Article: Uncertainties over how $8B Medicaid waiver will work

Uncertainties over how $8B Medicaid waiver will work By Dan Goldberg and Laura Nahmias, City and State

5:31 p.m. | Oct. 1, 2014 Leading New York state health industry players disagreed Wednesday during a Crain’s New York business event over whether eliminating hospital beds and jobs statewide would be necessary for reshaping the state’s health system as part of the reforms hospitals are required to make under a recently approved federal Medicaid waiver.

The greatest tension is that the waiver—an $8 billion program designed to incentivize reform in how health care is delivered—only works if hospitals, health systems and other providers take a regional view, disregarding self-interest in the name of efficiency.

No system has ever shown a great willingness to do that, said Stephen Berger, a financier and former state government official who chaired two statewide commissions on hospitals and health facilities.

“The plan was resisted and nothing happened,” Berger said. “Not one of its recommendations were implemented.” His point was that everyone knows New York needs reform. It’s been talked about since the Medicaid program began. But political interests, unions, physicians, hospitals, any group that benefits from the bloated spending often resists dramatic change.

The problem, as Berger sees it, is that the Medicaid money acts as a giant carrot but without a mandate, a stick of some sort, major reforms won’t take place.

“Asking you to all be volunteers in self-repurposing is too complicated,” Berger said. “Asking you to decide who will close and who will downsize, who will give up jobs may be too much to ask.” Kevin Finnegan, political director for 1199 SEIU, the state’s most powerful health care union, said “the bottom line” from his standpoint was to protect jobs, wages and benefits.

That will be hard if the Medicaid waiver achieves its ultimate goal and reduces in-patient utilization by 25 percent during the next five years. That decrease in utilization, a trend already sweeping New York and much of the country, means fewer occupied beds. Fewer occupied beds tends to make health systems want to reduce staff.

“As a labor leader, I have to tell you our first priority is to protect those jobs and, as you might expect, 1199 and I are certain the other unions will fight the wholesale closing of hospitals without a solid plan to preserve and indeed improve care in communities and ensure that currently employed union members are given the opportunity to continue in jobs with their current wage and benefit structures intact,” Finnegan said.

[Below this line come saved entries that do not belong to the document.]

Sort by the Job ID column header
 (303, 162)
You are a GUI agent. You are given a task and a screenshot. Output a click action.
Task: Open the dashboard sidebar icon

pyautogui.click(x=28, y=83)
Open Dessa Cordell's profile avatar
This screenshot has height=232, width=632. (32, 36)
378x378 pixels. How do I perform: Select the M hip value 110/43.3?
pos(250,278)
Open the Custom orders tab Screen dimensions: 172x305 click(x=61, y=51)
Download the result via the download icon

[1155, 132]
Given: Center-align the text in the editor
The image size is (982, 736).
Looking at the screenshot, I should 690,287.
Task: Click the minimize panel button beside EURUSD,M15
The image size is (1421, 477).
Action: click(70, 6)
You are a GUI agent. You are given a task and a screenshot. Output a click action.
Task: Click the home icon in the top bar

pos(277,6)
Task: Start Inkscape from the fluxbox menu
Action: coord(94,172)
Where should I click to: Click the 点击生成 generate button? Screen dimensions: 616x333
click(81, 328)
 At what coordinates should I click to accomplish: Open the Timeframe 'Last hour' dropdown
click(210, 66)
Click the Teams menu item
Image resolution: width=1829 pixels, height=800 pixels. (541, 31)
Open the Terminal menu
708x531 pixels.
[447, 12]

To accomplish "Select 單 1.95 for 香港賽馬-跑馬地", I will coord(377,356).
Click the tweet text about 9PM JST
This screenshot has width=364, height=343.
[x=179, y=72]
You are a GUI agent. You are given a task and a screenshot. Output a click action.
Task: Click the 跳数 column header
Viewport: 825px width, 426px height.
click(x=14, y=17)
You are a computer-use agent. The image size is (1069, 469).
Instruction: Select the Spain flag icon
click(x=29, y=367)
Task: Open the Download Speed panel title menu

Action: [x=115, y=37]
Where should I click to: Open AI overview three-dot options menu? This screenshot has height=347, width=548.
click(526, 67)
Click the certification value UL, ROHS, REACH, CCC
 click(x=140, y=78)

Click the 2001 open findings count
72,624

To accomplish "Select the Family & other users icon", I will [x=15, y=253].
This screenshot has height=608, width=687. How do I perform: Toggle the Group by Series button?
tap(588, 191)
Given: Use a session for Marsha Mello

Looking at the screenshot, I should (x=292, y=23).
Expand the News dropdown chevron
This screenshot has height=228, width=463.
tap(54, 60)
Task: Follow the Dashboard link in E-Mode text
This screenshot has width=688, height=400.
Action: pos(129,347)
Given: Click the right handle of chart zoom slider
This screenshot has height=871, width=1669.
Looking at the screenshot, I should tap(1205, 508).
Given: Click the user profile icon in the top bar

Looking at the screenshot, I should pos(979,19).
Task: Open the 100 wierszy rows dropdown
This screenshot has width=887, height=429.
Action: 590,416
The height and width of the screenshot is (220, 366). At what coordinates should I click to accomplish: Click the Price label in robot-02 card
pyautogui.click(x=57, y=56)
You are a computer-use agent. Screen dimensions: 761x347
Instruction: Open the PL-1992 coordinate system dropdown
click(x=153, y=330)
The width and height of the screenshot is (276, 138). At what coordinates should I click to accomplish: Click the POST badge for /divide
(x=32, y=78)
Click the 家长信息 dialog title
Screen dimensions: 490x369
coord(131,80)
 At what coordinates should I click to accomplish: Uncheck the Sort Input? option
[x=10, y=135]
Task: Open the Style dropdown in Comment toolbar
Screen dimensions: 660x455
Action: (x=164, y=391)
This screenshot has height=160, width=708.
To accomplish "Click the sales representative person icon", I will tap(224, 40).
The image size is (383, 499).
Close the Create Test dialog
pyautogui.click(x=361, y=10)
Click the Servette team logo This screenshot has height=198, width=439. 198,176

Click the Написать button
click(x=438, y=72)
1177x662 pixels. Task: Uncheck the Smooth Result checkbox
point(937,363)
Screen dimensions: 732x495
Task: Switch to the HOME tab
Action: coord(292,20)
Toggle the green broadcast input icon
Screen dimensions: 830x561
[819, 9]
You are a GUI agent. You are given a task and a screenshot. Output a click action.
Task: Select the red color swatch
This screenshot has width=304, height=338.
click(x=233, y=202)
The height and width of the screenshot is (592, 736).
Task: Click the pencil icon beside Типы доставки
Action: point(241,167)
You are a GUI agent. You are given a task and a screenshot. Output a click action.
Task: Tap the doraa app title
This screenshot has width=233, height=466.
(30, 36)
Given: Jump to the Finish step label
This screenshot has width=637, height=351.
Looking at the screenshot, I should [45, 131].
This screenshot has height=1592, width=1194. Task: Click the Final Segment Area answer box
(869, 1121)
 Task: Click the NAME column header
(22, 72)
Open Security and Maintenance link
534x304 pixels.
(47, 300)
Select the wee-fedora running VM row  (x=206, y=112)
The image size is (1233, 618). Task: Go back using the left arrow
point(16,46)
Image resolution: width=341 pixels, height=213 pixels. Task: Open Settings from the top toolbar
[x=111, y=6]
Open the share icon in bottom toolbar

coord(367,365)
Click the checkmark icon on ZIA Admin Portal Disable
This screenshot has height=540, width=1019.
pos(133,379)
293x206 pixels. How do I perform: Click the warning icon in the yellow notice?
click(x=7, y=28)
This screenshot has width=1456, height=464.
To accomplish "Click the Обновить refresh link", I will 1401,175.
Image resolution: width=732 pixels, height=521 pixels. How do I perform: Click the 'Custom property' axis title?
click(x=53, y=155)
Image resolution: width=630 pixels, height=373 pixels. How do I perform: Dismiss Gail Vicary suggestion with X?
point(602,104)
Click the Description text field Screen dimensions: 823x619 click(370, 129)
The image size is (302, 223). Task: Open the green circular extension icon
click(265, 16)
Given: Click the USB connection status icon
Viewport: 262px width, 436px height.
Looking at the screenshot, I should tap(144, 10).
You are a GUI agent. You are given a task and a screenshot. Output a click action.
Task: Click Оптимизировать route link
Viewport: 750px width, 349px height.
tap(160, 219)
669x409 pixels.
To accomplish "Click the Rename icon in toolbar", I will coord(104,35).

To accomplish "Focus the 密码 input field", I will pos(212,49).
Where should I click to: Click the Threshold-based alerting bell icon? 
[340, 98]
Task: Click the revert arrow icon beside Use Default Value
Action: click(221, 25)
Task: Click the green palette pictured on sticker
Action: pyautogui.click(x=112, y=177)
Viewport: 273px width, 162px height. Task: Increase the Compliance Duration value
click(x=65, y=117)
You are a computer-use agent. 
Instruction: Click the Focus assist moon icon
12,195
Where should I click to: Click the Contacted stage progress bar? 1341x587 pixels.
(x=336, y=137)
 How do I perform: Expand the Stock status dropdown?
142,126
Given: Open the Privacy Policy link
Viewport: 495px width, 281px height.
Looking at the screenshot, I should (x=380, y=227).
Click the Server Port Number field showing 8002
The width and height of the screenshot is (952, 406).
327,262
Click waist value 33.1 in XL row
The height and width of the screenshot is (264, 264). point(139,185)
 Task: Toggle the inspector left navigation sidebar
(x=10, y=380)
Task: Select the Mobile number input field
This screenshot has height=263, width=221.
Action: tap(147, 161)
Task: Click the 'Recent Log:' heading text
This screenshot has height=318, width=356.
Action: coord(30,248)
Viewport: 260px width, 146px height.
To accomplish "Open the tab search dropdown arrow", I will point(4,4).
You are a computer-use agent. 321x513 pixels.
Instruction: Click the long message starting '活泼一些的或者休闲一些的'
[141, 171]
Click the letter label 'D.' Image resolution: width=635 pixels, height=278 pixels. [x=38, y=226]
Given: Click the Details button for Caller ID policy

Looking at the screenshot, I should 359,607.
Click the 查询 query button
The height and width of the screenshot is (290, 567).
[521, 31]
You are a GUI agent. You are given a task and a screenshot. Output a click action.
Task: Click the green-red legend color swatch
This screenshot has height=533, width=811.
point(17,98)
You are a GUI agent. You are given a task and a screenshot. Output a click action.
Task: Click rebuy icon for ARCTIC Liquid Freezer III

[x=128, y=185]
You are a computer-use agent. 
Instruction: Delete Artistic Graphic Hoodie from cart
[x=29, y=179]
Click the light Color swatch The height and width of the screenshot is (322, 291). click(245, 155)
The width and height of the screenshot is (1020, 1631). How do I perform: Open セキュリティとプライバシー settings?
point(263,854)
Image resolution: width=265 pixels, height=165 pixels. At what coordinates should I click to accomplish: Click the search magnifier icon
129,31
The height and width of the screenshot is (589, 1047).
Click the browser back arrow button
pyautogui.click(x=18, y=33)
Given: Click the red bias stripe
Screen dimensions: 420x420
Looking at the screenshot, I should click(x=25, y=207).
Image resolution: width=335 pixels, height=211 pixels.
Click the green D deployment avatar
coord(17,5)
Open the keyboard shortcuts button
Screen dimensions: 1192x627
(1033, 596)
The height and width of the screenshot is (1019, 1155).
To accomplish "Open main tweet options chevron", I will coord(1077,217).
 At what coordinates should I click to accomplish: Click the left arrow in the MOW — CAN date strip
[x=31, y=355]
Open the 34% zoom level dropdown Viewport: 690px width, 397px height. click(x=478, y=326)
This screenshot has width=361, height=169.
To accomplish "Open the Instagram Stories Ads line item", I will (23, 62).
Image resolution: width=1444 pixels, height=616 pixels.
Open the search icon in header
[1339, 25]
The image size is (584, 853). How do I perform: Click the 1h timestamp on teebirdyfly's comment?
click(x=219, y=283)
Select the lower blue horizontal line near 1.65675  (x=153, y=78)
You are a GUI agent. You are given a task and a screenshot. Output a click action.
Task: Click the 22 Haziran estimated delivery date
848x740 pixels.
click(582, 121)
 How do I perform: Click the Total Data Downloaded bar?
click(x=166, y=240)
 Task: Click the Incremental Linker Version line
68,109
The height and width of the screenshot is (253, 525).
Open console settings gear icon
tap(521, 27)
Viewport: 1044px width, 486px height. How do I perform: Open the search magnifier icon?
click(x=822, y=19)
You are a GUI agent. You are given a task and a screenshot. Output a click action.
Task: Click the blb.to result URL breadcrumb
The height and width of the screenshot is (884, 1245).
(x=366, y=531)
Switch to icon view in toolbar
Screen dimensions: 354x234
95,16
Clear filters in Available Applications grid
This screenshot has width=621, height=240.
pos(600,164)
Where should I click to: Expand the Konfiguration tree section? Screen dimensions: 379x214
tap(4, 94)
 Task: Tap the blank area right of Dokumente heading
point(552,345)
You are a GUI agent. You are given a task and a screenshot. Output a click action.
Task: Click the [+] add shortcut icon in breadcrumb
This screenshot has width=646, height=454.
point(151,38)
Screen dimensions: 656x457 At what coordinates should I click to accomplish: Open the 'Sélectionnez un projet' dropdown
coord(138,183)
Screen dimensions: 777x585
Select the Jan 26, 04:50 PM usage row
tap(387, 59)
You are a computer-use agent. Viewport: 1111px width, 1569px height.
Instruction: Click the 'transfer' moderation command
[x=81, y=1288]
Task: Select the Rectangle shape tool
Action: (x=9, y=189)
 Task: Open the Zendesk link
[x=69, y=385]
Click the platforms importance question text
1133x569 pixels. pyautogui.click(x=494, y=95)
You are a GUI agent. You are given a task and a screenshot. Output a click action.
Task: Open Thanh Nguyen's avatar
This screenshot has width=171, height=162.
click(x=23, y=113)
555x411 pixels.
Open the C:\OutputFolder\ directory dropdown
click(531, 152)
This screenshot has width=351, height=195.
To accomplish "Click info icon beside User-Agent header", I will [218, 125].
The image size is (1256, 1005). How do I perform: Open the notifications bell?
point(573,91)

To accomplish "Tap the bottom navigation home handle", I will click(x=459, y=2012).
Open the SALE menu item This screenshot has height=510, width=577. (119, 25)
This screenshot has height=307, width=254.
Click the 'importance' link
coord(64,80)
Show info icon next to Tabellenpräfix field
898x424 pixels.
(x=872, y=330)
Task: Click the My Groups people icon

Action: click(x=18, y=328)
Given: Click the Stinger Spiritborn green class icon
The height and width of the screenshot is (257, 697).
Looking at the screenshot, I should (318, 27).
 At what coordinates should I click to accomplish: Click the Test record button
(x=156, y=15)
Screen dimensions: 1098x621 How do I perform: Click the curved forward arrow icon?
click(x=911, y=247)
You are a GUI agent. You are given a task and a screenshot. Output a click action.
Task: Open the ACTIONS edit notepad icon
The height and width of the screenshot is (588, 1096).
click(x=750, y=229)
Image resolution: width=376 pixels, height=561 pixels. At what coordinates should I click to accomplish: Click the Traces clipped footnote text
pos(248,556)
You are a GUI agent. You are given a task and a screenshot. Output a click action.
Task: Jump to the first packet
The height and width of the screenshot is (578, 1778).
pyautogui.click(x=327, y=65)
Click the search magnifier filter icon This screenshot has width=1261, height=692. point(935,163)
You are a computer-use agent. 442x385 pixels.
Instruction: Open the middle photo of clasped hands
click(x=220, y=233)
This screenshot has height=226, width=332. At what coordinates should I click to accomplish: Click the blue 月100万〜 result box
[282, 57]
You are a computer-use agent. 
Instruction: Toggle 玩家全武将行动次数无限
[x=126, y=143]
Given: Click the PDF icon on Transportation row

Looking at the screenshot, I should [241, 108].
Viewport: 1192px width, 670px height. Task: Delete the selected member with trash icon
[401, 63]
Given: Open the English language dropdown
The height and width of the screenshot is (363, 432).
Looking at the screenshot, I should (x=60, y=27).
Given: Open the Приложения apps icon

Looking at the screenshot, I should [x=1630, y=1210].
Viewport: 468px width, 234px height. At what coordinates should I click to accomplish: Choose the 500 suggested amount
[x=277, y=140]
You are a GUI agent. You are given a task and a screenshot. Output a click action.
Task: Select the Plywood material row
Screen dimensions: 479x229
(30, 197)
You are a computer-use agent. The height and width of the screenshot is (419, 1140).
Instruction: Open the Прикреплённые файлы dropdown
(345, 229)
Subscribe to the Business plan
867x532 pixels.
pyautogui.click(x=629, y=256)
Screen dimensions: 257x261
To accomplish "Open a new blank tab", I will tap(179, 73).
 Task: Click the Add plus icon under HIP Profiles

The union hope is that these employees will be seamlessly transitioned into a new line of work in an outpatient setting. And because 1199 leadership was at the table while the waiver details were being negotiated, there are hundreds of millions of dollars available for retraining.

The waiver also requires applicants seeking its funding to include “workers and their representatives in the planning an implementation of their overall project with particular emphasis on the comprehensive workforce strategy.”

And the union, whose leaders enjoy a good working relationship with Governor Andrew Cuomo, got a big assist in this year’s state budget process. The budget included $380 million to help subsidize a salary increase for home health care workers. But labor battles are only one problem. The state’s Delivery System Reform Incentive Program, DSRIP for short, envisions a host of regional partnerships across the state called Performer Provider Systems, or P.P.S. That means hospitals and other providers, which have competed with one another for decades, are expected to work together, and do so quickly.

“I think to ask natural competitors all of a sudden drop their competitive spirit … is a challenge,” said Arthur Gianelli, president of Mount Sinai St. Luke’s. “It is really challenging and I’m not clear it is ultimately required that performing provider systems further collapse into one another such that historically natural competitors work within the context of a single performance provider system.”

And if everyone works together well, there are concerns about that, too, because that would mean mega-providers with outsized bargaining power to negotiate prices of care.  History says bigger and fewer just means higher costs,” said Jeff Alter, C.E.O. of United Healthcare’s employer and individual business. “We are concerned about the leverage.”

The compressed timeframe isn’t making matters any easier, said Jim Introne, special advisor to the state health commissioner, who said it was the one thing he wished he could change about the Medicaid waiver.

The project applications are due in less than 90 days, and will require a level of coordination that is unprecedented in the state. “This is the holy grail of what we’ve been trying to do for 90 years,” said Jeff Kraut, a senior vice president at North Shore L.I.J. “Yesterday, we get the application for DSRIP and in 90 days we are going to see. The fact of the matter is this is extraordinarily complex. … to get organizations to pick their heads up and have a regional view and collective responsibility, a collective moral accountability for what they do.”

“Ninety days isn’t enough,” Alter said, “and we might be living for decades with the unintended consequences.”